Zugegeben: ein neues Publikum kommt ins Theater

Die Inszenierung ist am stärksten, solange sie auf das Erzählen vertraut. Sobald sie diese Reduktion mit Bildern und Musik-Einspielungen wieder aufhebt, überschreitet sie eine unsichtbare Grenze. Auch wenn Berbo eine Stimme und Ausstrahlung hat, mit der sie problemlos einen Solo-Abend bestreiten könnte: Wenn sie aus tiefster Brust Volkslieder mit orientalischem Einschlag singt, bekommt der Abend etwas ungut Folkloristisches. Und die Video-Einspielungen von verschwommenen Landschaften, Busstationen und Bahngleisen sind viel zu konventionell, um etwas zu erzählen, was über die Kraft der persönlichen Geschichten hinausgeht. Sie haben weder Fiktionalisierung noch dokumentarische Beglaubigung nötig, auch keine Illustration in der Niemandsland-Transitstrecken-Osttrash-Ästhetik, die das HAU gerne benutzt um "engagiertes Theater" zu behaupten. Zugegeben: Damit gelingt offenbar das Kunststück, für das Festival "Beyond Belonging" mit seinem Schwerpunkt Migration ein gemischtes Publikum zu gewinnen. Viel Bosnisch ist zu hören an diesem Abend, doch auch das Stammpublikum ist da und feiert die drei Darsteller mit Trampeln, nachdem sie zwei Stunden von einer Zeit erzählt haben, die im kollektiven Gedächtnis längst von aktuelleren Themen verschüttet wurde.

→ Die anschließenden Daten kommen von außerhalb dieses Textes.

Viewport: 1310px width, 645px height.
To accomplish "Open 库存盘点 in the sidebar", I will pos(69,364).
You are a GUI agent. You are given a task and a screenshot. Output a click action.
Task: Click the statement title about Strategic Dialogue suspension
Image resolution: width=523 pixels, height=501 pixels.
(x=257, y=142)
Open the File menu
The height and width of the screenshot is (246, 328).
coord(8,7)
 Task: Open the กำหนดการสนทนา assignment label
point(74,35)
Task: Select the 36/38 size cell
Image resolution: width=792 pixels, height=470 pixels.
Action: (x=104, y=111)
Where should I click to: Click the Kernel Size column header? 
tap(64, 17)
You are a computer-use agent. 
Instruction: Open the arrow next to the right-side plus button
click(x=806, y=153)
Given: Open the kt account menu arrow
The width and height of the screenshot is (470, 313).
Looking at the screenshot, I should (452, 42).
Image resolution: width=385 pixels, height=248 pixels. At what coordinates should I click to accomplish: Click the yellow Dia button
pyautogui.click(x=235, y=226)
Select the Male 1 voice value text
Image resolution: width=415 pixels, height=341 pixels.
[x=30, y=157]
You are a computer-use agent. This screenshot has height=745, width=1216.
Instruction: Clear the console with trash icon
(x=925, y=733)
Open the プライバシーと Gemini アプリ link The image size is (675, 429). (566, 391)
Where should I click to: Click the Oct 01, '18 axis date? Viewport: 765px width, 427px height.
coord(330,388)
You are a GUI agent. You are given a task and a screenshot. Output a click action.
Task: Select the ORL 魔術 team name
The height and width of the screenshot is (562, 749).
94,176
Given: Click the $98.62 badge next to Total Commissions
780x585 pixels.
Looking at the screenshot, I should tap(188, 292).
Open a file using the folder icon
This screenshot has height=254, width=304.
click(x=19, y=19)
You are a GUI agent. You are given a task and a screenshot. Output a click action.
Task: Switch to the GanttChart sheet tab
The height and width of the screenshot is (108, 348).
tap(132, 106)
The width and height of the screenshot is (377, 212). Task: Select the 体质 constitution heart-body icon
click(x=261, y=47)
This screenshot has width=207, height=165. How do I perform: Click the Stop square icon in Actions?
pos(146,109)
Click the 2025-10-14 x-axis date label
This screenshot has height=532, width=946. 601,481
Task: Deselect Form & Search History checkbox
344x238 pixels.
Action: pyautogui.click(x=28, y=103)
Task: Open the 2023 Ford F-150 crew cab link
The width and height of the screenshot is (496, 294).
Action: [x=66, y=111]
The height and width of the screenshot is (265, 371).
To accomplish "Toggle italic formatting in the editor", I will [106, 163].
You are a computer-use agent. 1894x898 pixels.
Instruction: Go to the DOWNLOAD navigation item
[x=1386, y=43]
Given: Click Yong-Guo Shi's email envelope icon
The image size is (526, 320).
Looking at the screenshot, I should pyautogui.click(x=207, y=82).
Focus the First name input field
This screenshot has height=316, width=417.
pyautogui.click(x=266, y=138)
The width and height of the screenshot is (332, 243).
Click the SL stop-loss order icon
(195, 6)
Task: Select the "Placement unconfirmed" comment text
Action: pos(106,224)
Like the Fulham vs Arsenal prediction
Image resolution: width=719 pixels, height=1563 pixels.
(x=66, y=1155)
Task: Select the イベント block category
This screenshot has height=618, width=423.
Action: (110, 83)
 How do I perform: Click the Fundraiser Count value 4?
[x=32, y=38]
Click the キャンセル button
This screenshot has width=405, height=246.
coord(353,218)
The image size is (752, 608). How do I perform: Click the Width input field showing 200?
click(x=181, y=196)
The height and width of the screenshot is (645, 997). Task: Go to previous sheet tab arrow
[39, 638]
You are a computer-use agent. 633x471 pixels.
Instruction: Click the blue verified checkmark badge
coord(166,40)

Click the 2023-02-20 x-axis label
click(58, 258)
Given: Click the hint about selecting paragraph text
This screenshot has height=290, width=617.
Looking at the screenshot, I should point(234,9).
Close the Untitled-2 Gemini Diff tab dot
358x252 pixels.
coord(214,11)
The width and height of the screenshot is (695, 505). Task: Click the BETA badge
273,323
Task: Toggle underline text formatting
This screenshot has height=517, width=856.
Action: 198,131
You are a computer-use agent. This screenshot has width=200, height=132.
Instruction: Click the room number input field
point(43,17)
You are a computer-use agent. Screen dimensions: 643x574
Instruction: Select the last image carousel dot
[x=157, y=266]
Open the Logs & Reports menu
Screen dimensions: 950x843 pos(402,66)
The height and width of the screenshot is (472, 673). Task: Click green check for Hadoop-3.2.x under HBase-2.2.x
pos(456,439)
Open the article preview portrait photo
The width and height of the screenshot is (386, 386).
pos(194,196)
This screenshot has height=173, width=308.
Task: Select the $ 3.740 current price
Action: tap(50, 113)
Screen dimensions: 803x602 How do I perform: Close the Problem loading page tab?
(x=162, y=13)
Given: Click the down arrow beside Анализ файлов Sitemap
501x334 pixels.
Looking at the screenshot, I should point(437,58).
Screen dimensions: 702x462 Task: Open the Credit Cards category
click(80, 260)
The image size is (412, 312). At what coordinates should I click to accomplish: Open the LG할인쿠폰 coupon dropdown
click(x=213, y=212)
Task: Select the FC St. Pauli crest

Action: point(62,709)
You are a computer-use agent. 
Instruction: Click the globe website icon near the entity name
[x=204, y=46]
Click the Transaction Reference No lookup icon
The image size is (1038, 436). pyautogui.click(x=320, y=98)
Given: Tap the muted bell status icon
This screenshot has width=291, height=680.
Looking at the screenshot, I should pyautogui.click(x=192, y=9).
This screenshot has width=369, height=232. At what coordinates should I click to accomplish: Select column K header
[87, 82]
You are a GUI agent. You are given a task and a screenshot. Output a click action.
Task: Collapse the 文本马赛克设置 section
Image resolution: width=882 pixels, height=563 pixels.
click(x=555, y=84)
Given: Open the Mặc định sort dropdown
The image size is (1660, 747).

Auch diesen Vorgang spiegelt die Inszenierung. Zuerst treten die Personen ab und lassen ihre medialen Doppelgänger noch eine Weile weitersprechen, dann erlöschen die Videobilder. "Ich hab' irgendwie, ich weiß auch nicht, etwas gegen diese Art, so über diese Gefühle zu sprechen", sagt Jons Vukorep in der letzten Einstellung und bringt damit das Unbehagen auf dem Punkt, das jegliche Inszenierung biographischen Materials auslöst. Auch wenn, oder gerade weil die Inhalte berühren.

 

Landschaften - Synchronisation der Fluchtwege
von Branko Simic
Mit: Branko Simic, Jons Vukorep, Vernesa Berbo.